**Required work**. All of the lines below need to be copied exactly, apart from the pictures.

**Record excerpts**.
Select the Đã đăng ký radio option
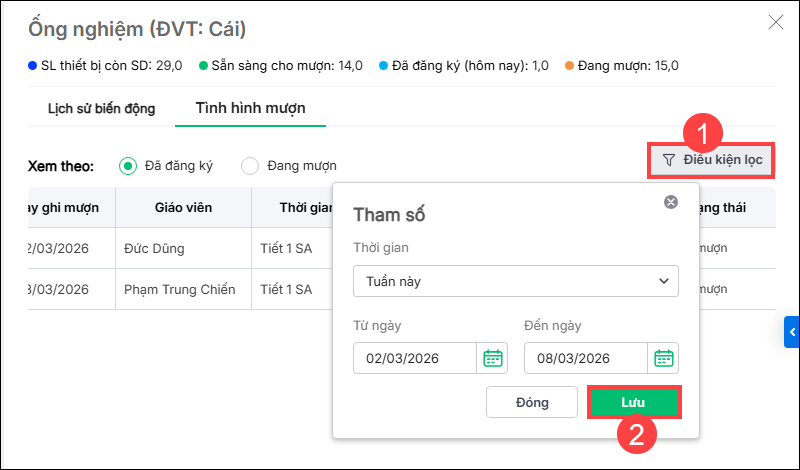800x470 pixels. coord(128,166)
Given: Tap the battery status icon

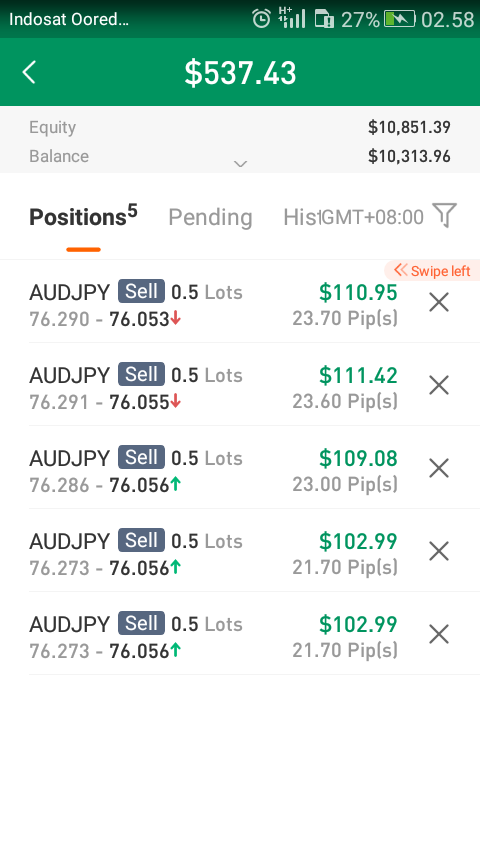Looking at the screenshot, I should [400, 20].
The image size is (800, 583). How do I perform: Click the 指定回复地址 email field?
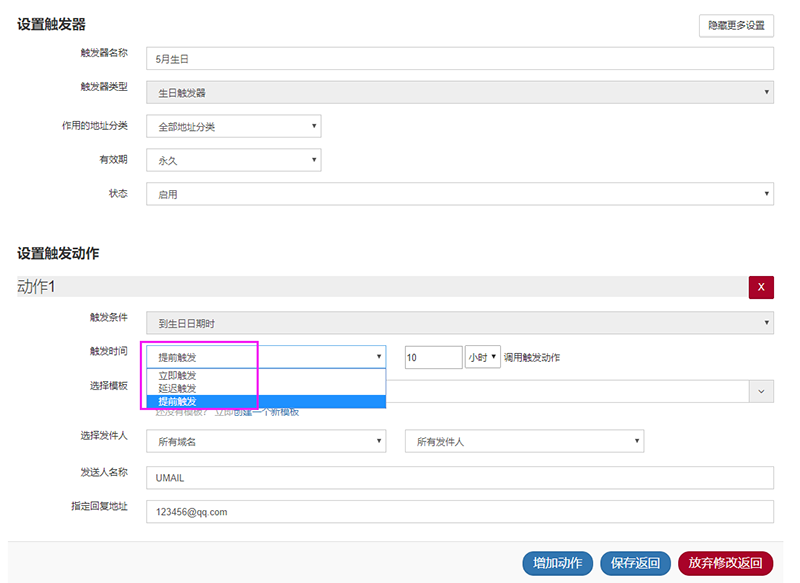tap(460, 512)
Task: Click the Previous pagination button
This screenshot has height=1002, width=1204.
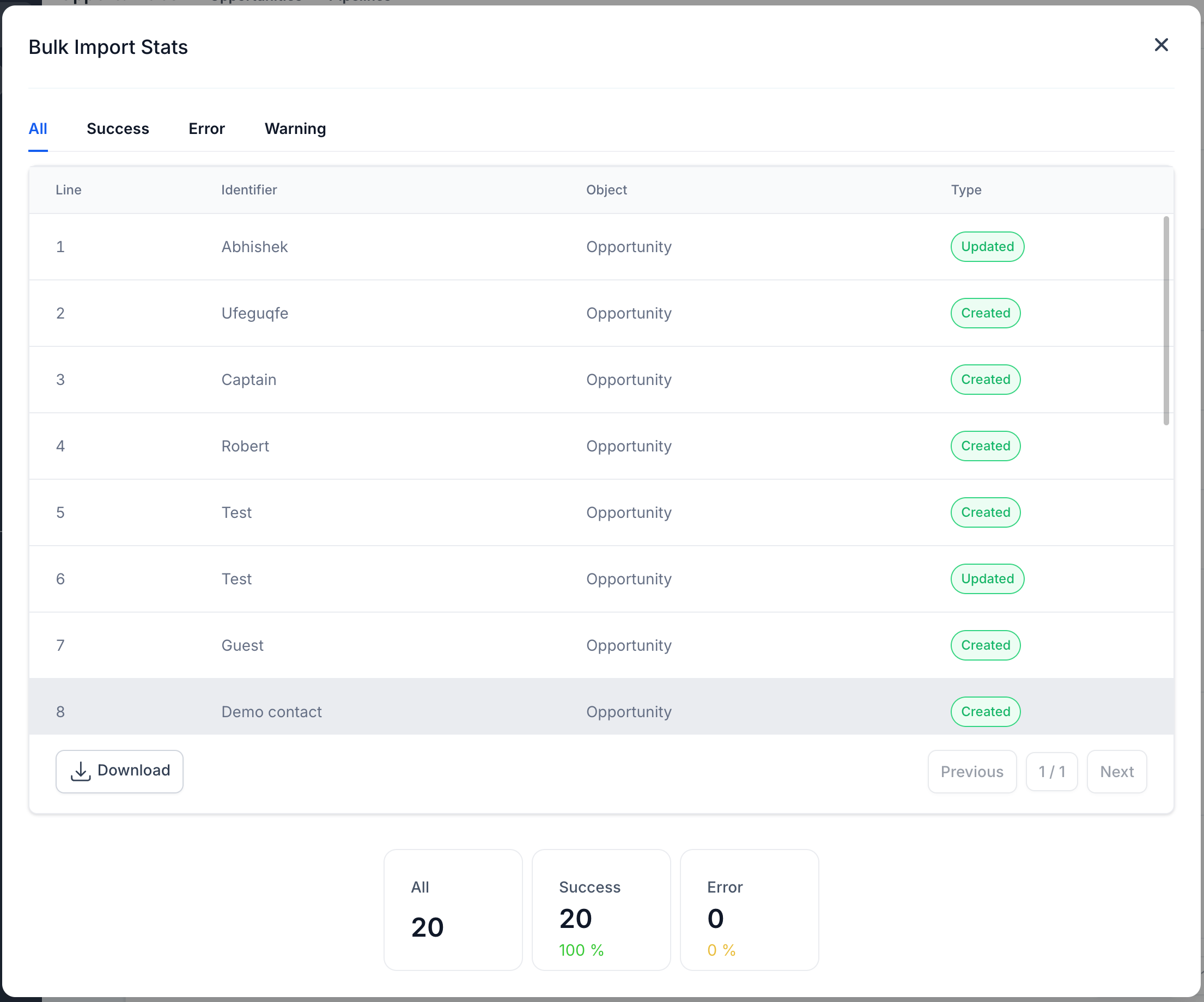Action: click(971, 772)

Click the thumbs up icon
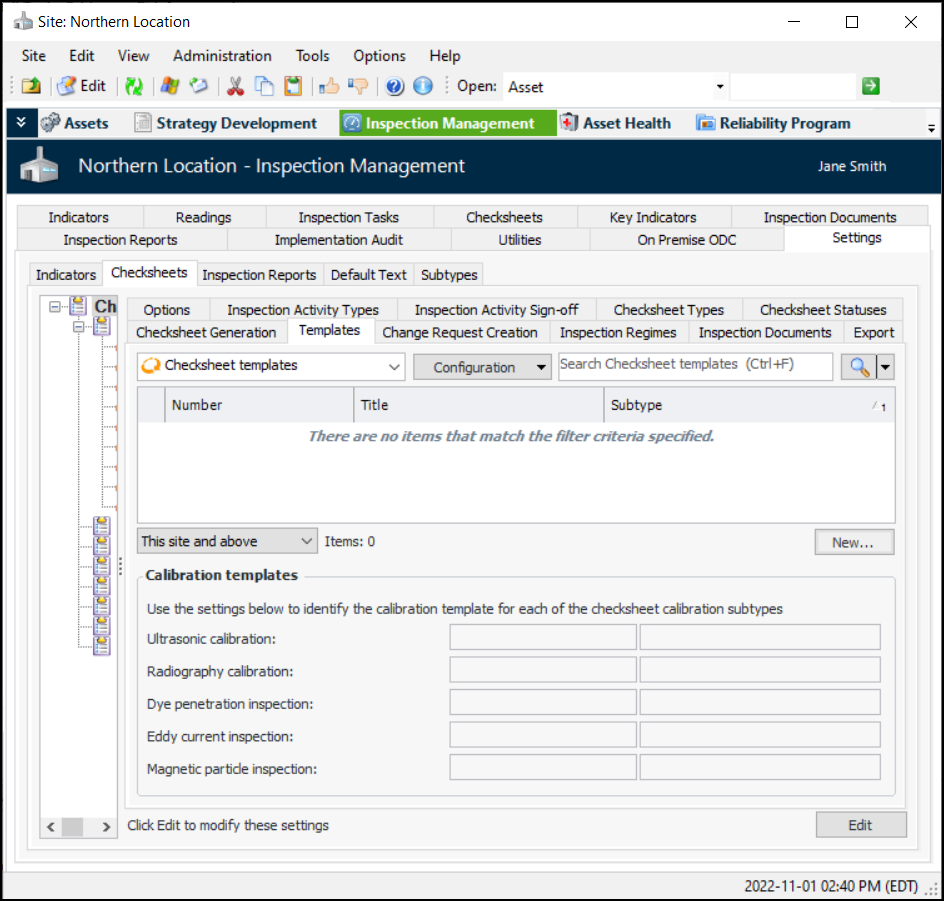click(x=329, y=87)
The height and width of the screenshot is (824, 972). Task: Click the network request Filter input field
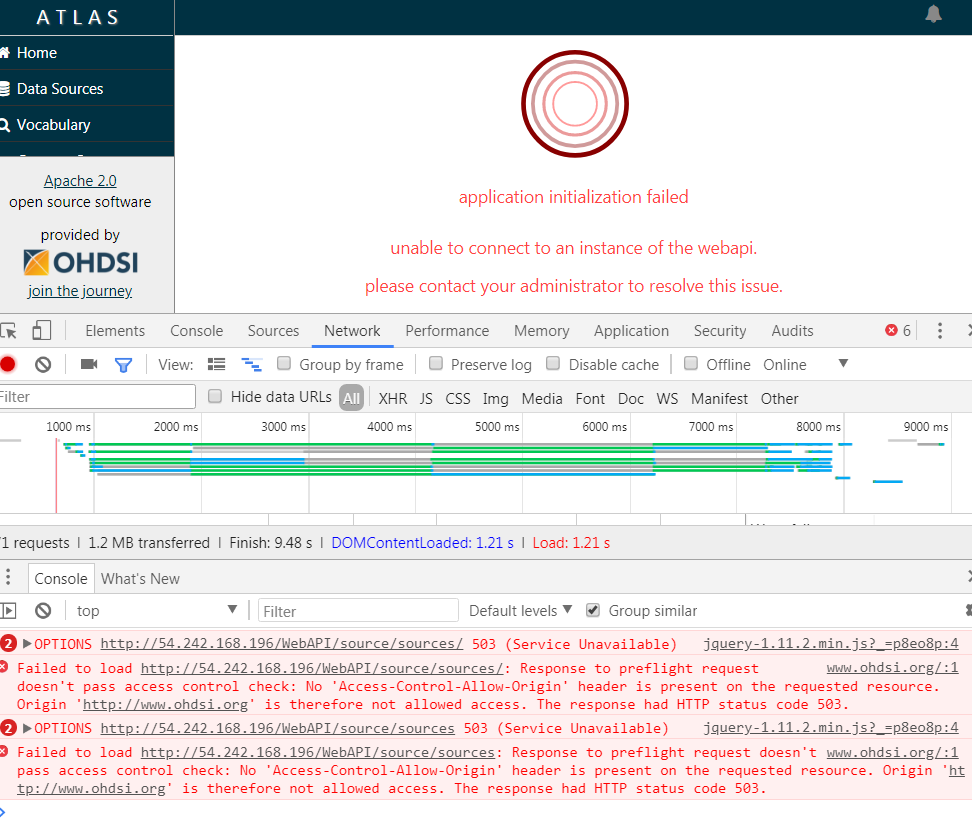click(97, 397)
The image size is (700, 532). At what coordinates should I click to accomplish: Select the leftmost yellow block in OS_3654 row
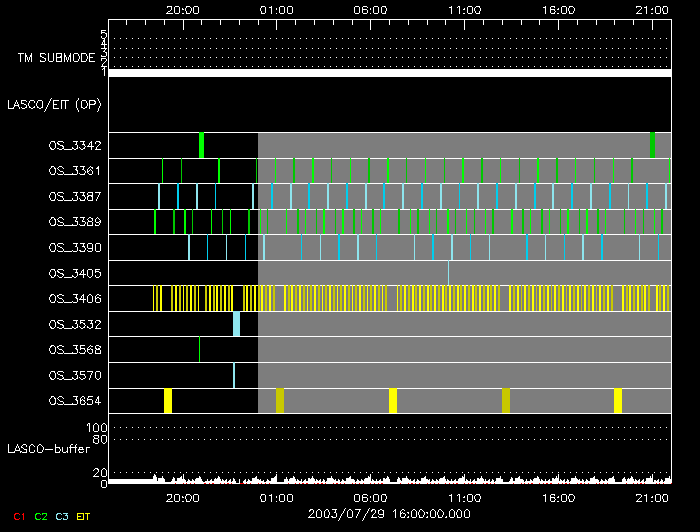coord(168,401)
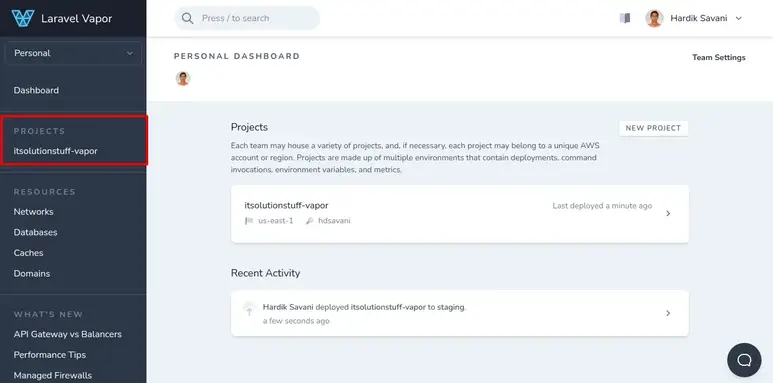Viewport: 773px width, 383px height.
Task: Click the deployment upload icon in Recent Activity
Action: pyautogui.click(x=249, y=309)
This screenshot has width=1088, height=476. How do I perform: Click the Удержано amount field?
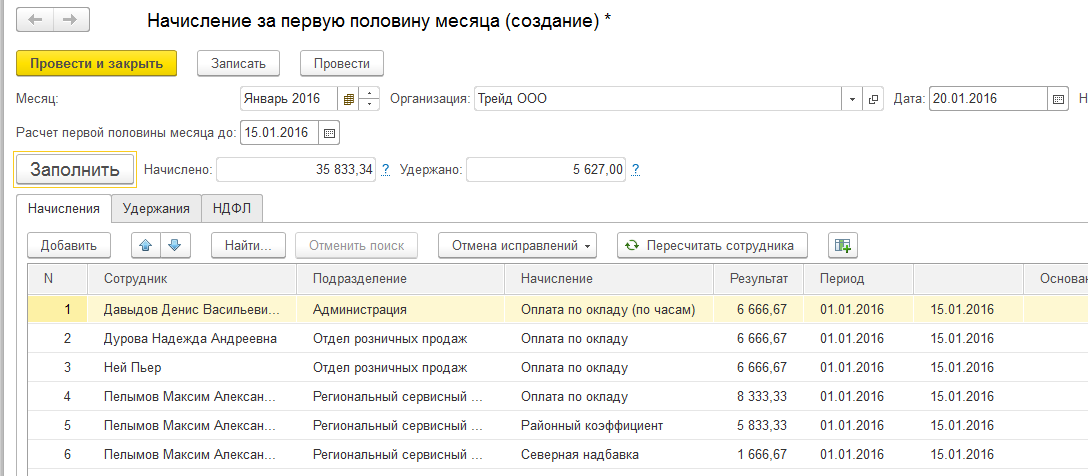pyautogui.click(x=546, y=170)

**Answer area**.
Select the Đã đăng ký radio option
800x470 pixels. coord(128,166)
Given: Tap the battery status icon

Looking at the screenshot, I should [400, 20].
The image size is (800, 583). How do I perform: Click the 指定回复地址 email field?
tap(460, 512)
Task: Click the Previous pagination button
This screenshot has height=1002, width=1204.
Action: click(971, 772)

Click the thumbs up icon
click(x=329, y=87)
The height and width of the screenshot is (824, 972). Task: Click the network request Filter input field
click(97, 397)
The image size is (700, 532). At what coordinates should I click to accomplish: Select the leftmost yellow block in OS_3654 row
coord(168,401)
Viewport: 773px width, 383px height.
Task: Click the deployment upload icon in Recent Activity
Action: pyautogui.click(x=249, y=309)
This screenshot has width=1088, height=476. How do I perform: Click the Удержано amount field?
pyautogui.click(x=546, y=170)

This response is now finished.